Politics

China's Twitter reverses gay content ban after LGBT outcry

Following days of protest, a popular microblogging platform with hundreds of millions of Chinese users is reversing a recent ban on LGBT-themed content.

Models pose at the Sina Weibo booth at the ChinaJoy Expo, also know as the China Digital Entertainment Expo and Conference, in Shanghai, China on 29 July, 2011. With over 100 million subscribers, Weibo, China's own twitter-like micro blog social network service from Sina.com has become a rare platform for Chinese netizens to voice their discontent as well as exposing corruption. So much so that the central government has recently required all users to register with their real names in hopes of increasing its censorship. (Photo by In Pictures Ltd./Corbis via Getty Images)
Qilai Shen

The Chinese microblogging platform Sina Weibo -- essentially China's version of Twitter -- is reversing a recent ban on LGBT-themed content following a weekend of online protest, the site announced Monday morning.

The site will continue efforts to remove violent or pornographic video and anime content, a recent post said, but will no longer lump depictions of gay people in with the purge.
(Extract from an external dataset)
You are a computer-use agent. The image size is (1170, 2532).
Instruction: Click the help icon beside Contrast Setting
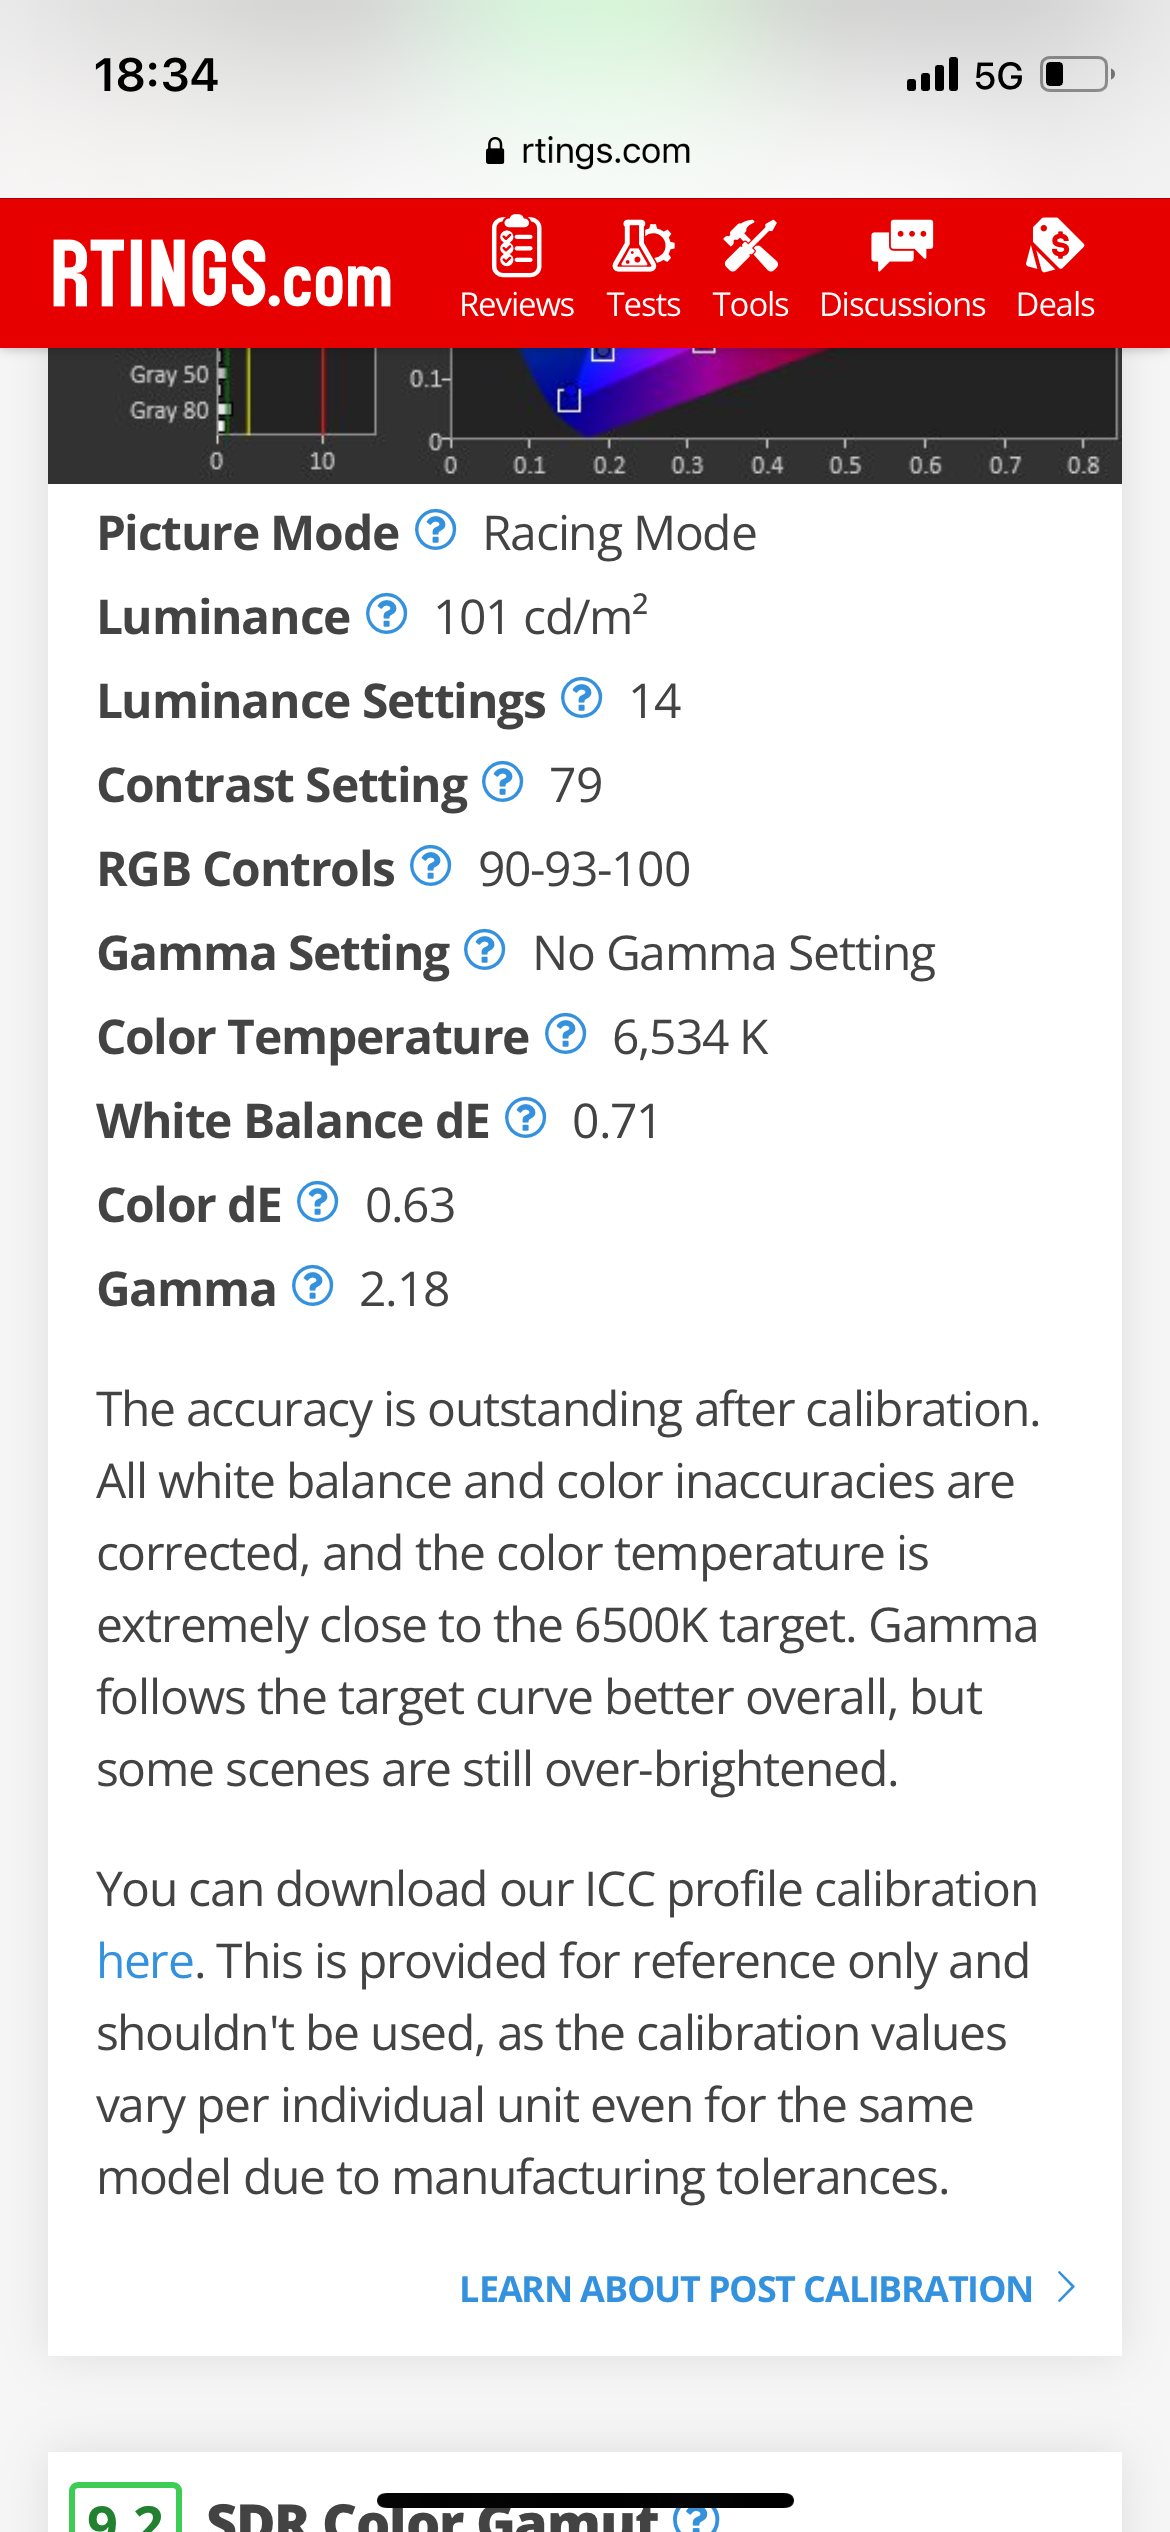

The reversal marks a rare win for LGBT advocates in China. Over the weekend, users flooded the site with posts hashtagged #IAmGay to protest the broad, categorical association of gay people with pornography. The efforts seem to have caught the attention of the Chinese government, with the state-run newspaper People's Daily encouraging tolerance toward gay people while still calling for the removal of explicit or vulgar content, the South China Morning post reports.

With nearly 400 million users, Sina Weibo is one of the most popular websites in China, with a current US market valuation of about $25 billion.

Weibo didn't immediately respond to a request for comment.